In contrast to previous studies, the intensity of the formal channels as measured by the number of papers is negatively and significantly related to geographical proximity. However, we do not find any significant relationship between the formality of channels and geographical proximity. Possibly, a highly-qualified collaboration tends to overcome geographical barriers, as academics are more interested in publishing papers than in patents. Otherwise, regional innovation systems in Korea are neither big enough nor strong enough to show a localization effect. In this vein, the government policy for strengthening regional innovation system is needed to include an innovative measure such as empowerment of R&D planning and implementation. Furthermore, universities’ evaluation system is required to consider disciplinary differences with regard to academics’ performances.

In this paper, we have explored the university-industry network, geographical proximity, and formal and informal academics’ knowledge-transfer activities. First of all, with a survey and social network analysis as a basis, we have explored the structural characteristics of the networks between academics and firms in the 16 regions of Korea. According to the results, Seoul and Gyunggi are identified as central nodes. That is, the academics in other regions tend to collaborate with firms in these regions. The rich resource conditions in terms of R&D expenditure can be one explanation (Shapiro et al., 2010).
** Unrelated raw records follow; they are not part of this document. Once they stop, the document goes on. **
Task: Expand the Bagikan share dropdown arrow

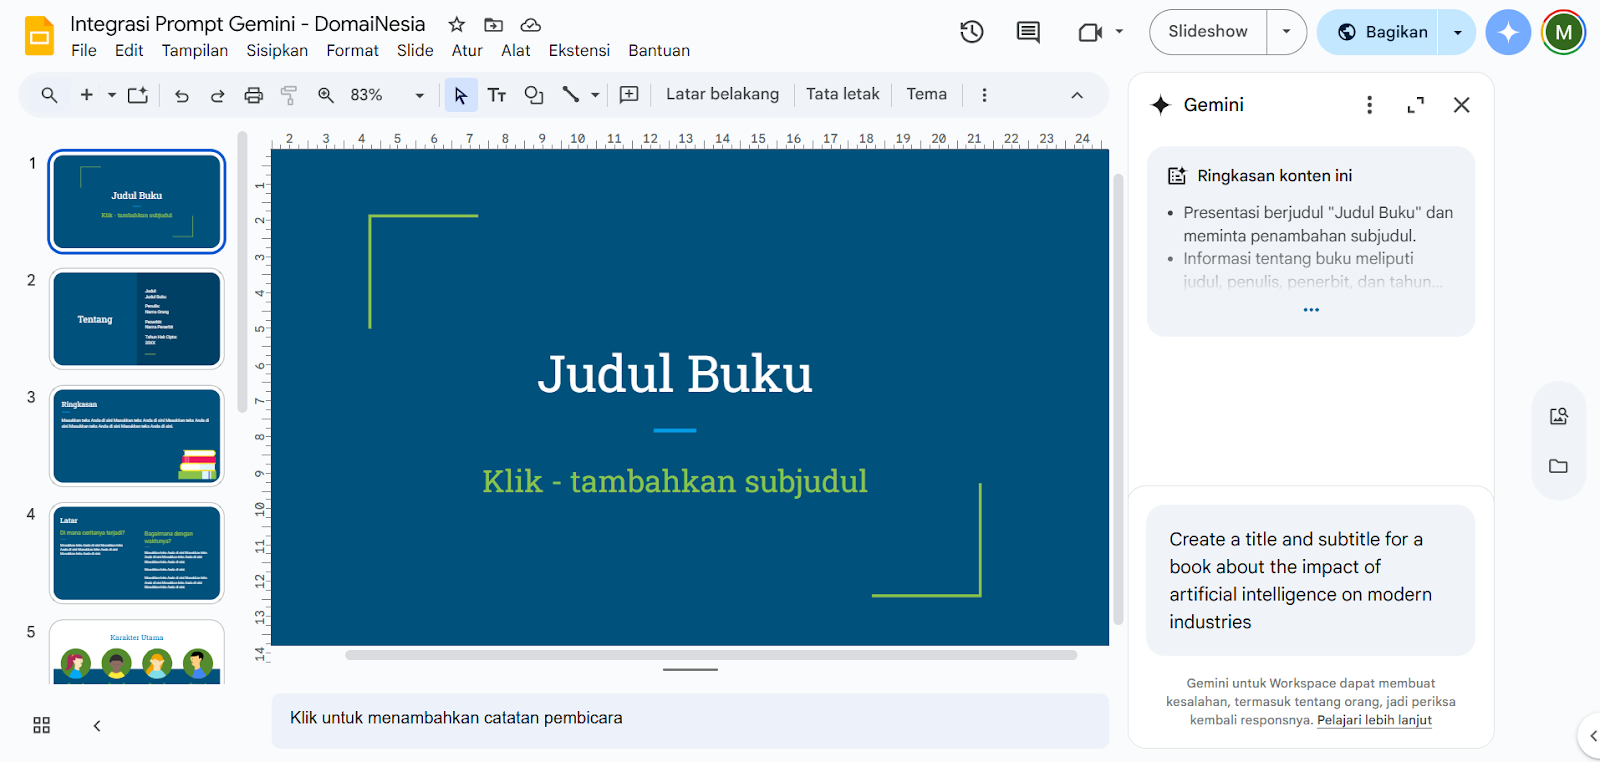Action: click(1457, 32)
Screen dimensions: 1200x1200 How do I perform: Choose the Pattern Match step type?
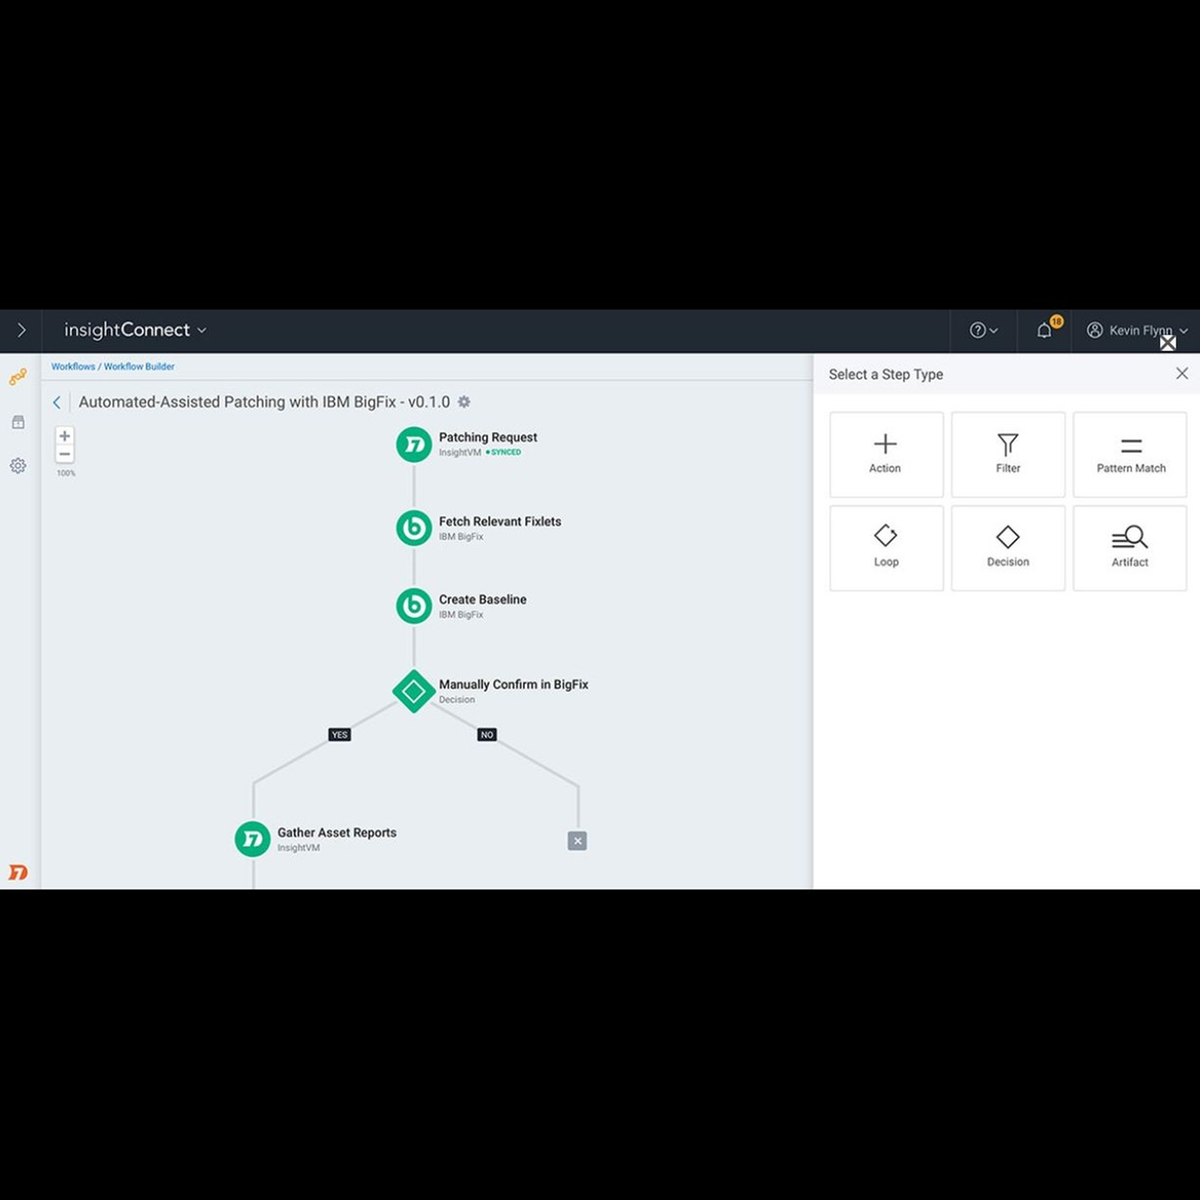tap(1129, 454)
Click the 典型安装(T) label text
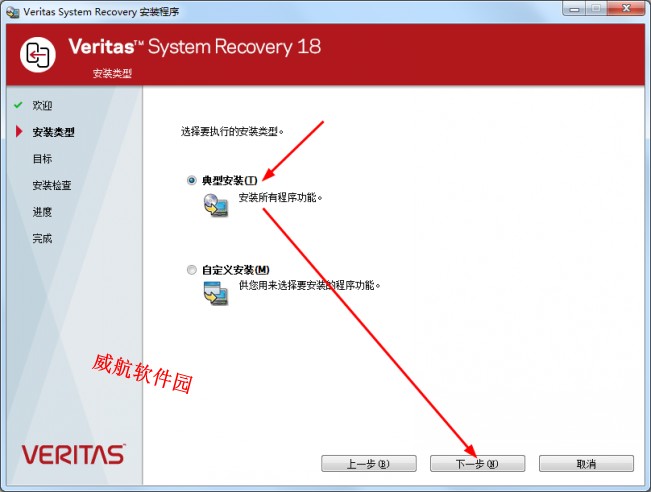This screenshot has height=492, width=651. (x=230, y=180)
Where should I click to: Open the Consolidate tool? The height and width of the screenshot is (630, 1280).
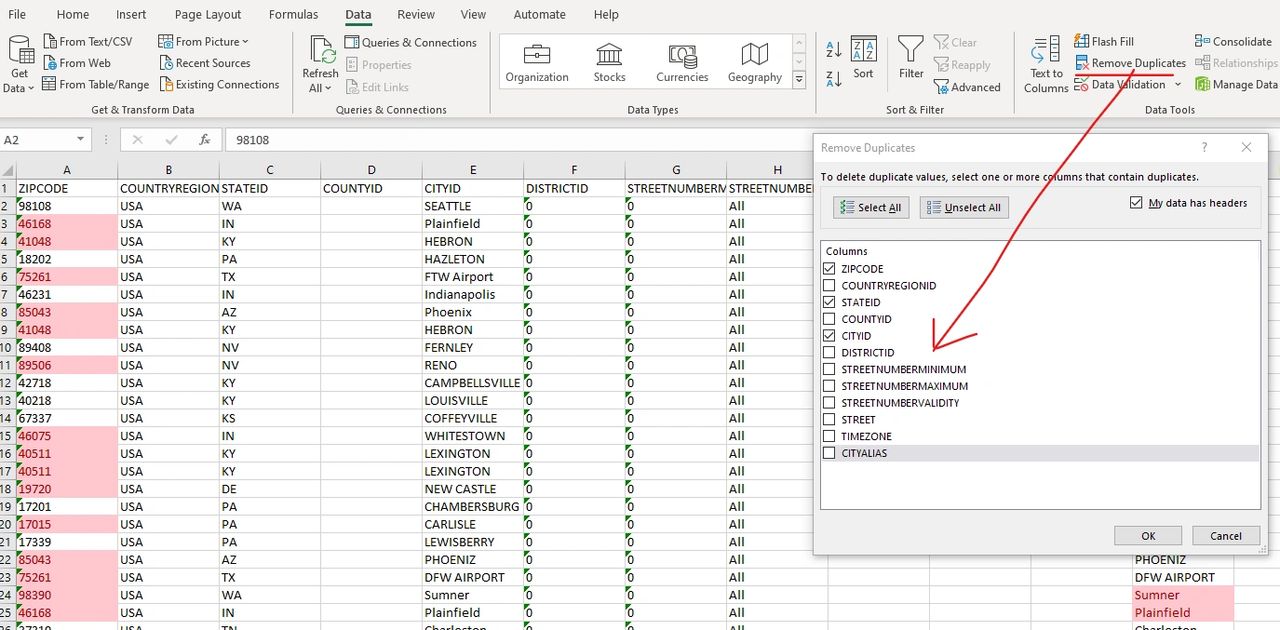[x=1234, y=41]
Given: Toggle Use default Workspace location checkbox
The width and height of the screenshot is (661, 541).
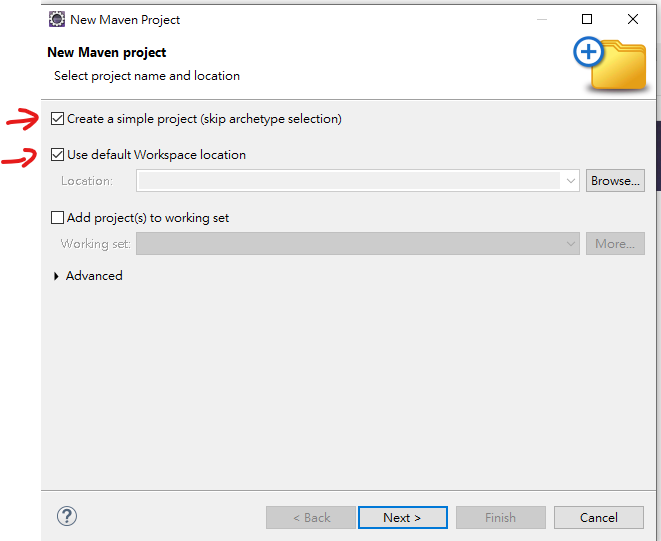Looking at the screenshot, I should click(x=57, y=155).
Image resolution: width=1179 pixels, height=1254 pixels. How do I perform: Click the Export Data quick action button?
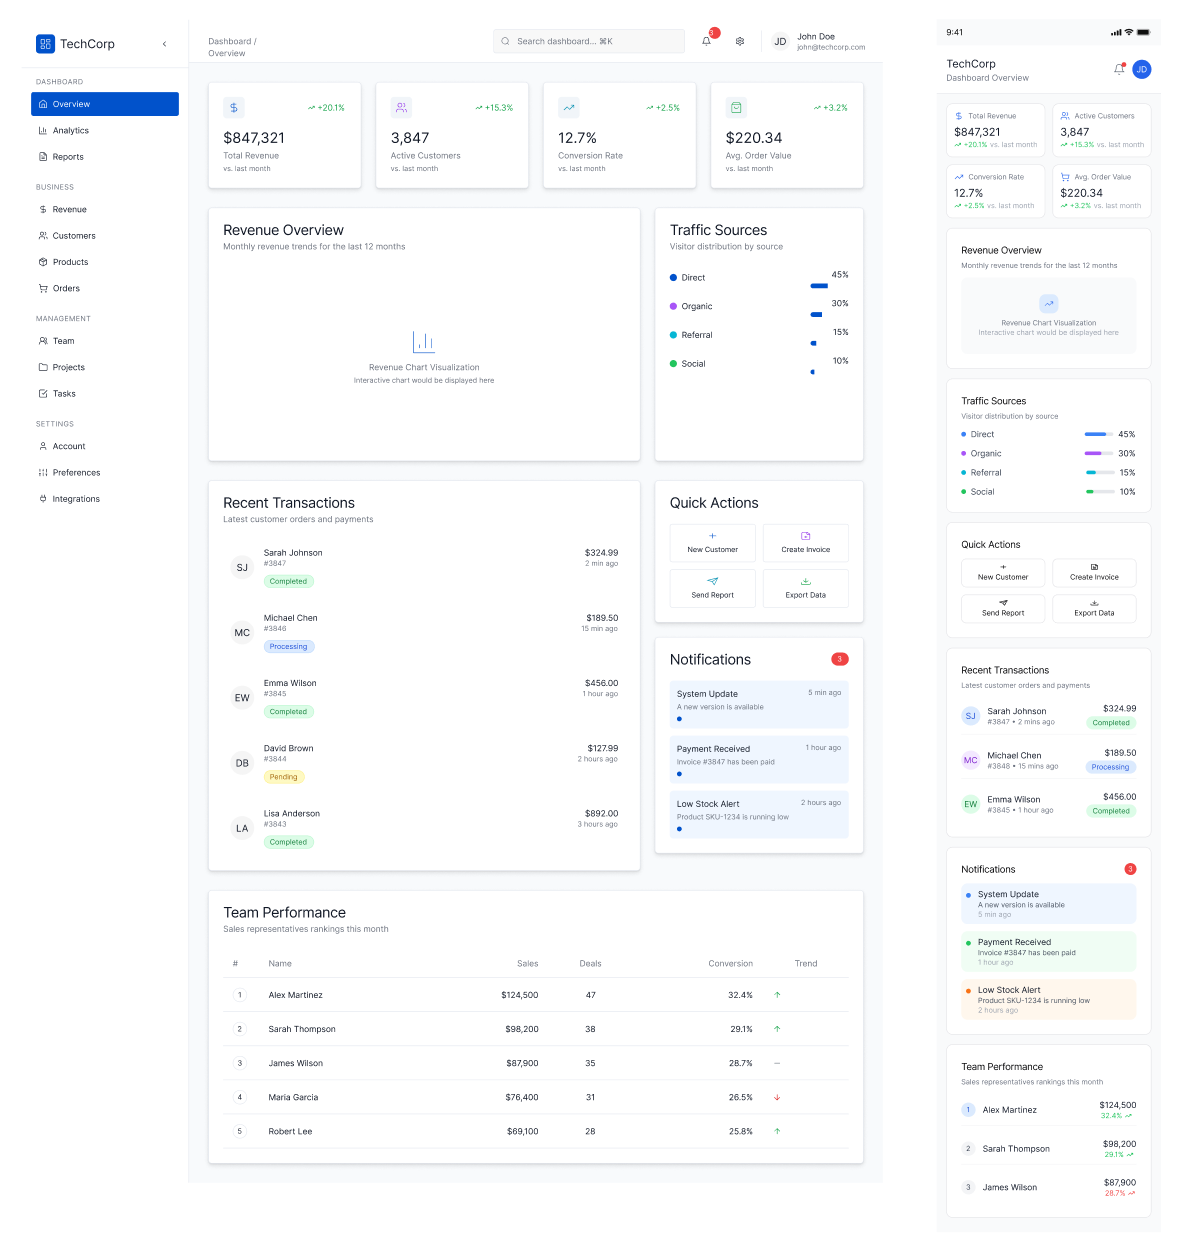[806, 588]
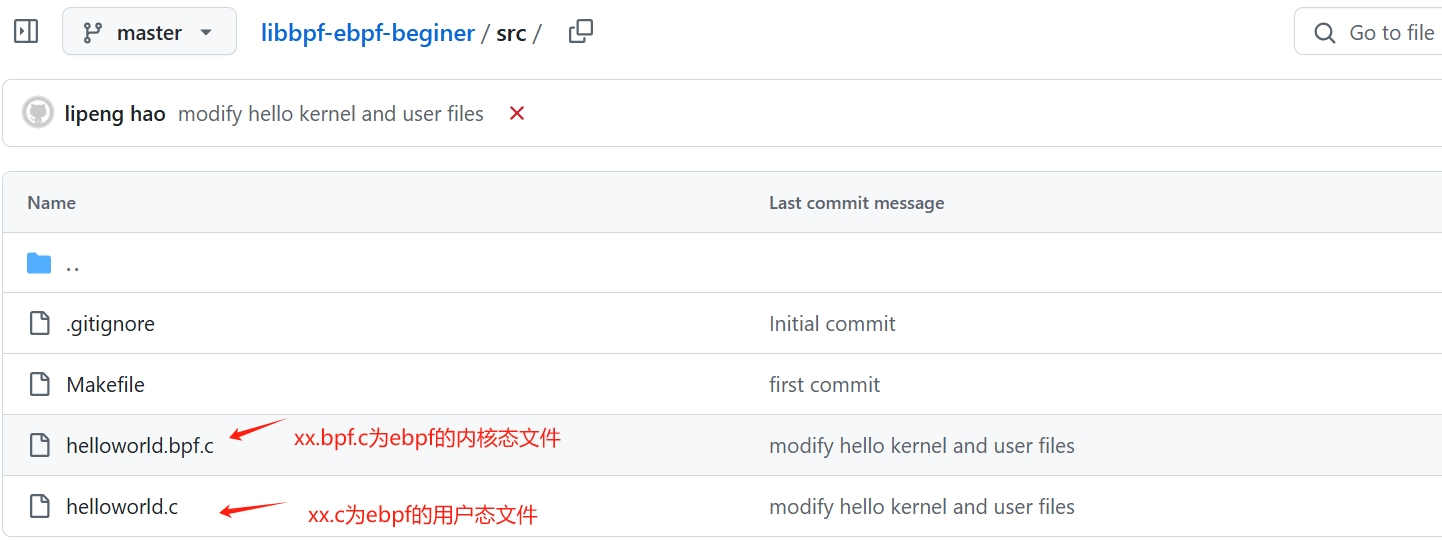Open the Makefile file
The image size is (1442, 540).
105,385
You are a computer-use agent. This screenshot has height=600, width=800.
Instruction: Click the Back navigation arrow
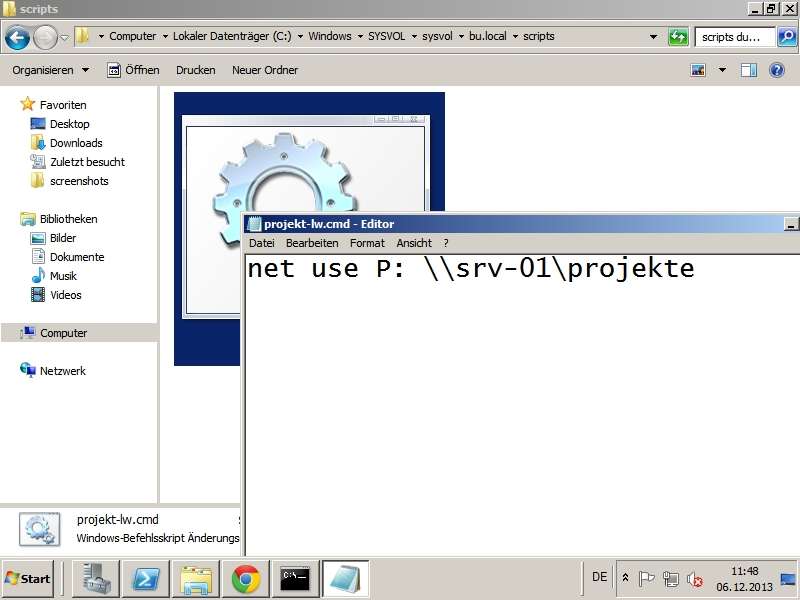[17, 37]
However, other regions such as Jeju, Jeonbuk, and Daegu, with a relatively small amount of R&D expenditure, have shown strong intra-collaboration. In addition to the central hub of the network, we have also identified several peripheral clusters grounded upon geographical proximity.

Next, we have tried to find the relationship between geographical proximity and formal and informal channels between academics and firms. In terms of the localization of knowledge-transfer activities, we have not found any evidence to support it. In contrast to our expectation, only formal knowledge-transfer activities (i.e. paper publications resulting from university-industry collaboration) are significantly related to inter-regional collaboration rather than intra-collaboration. These results may be due to a weak knowledge exchange between academia and industry within the region. In other words, knowledge-transfer activities are occurring across the country rather than locally. Therefore, at the current stage, the policy scope of university-industry collaboration in Korea requires optimization, not at the regional level, but at the national level. However, in the future, by strengthening local knowledge-transfer, regional innovation systems can be vitalized.

In terms of limitations of this study, first of all, we measure the knowledge-transfer activities as the number of papers published and patents applied for, which are the intensity of formal channels rather than intensity of informal channels, such as frequency of informal consulting. Instead, in our research, we have measured the informal channel as the academics’ choice of formality. Secondly, the endogeneity problem limits our interpretation of the statistical findings in terms of the direction of causality of the two variables (i.e. knowledge-transfer activities and inter- or intra-regional collaboration). Therefore, we interpret the regression results as relationships rather than causality. Thirdly, our cross-sectional data also limits our interpretation of the causality relationship between various factors and knowledge-transfer activities. Finally, in terms of generalizability to other catch-up and post catch-up countries, we need a meticulous theoretical framework as well as richer empirical evidence on the university-industry linkage in a country-specific innovation system.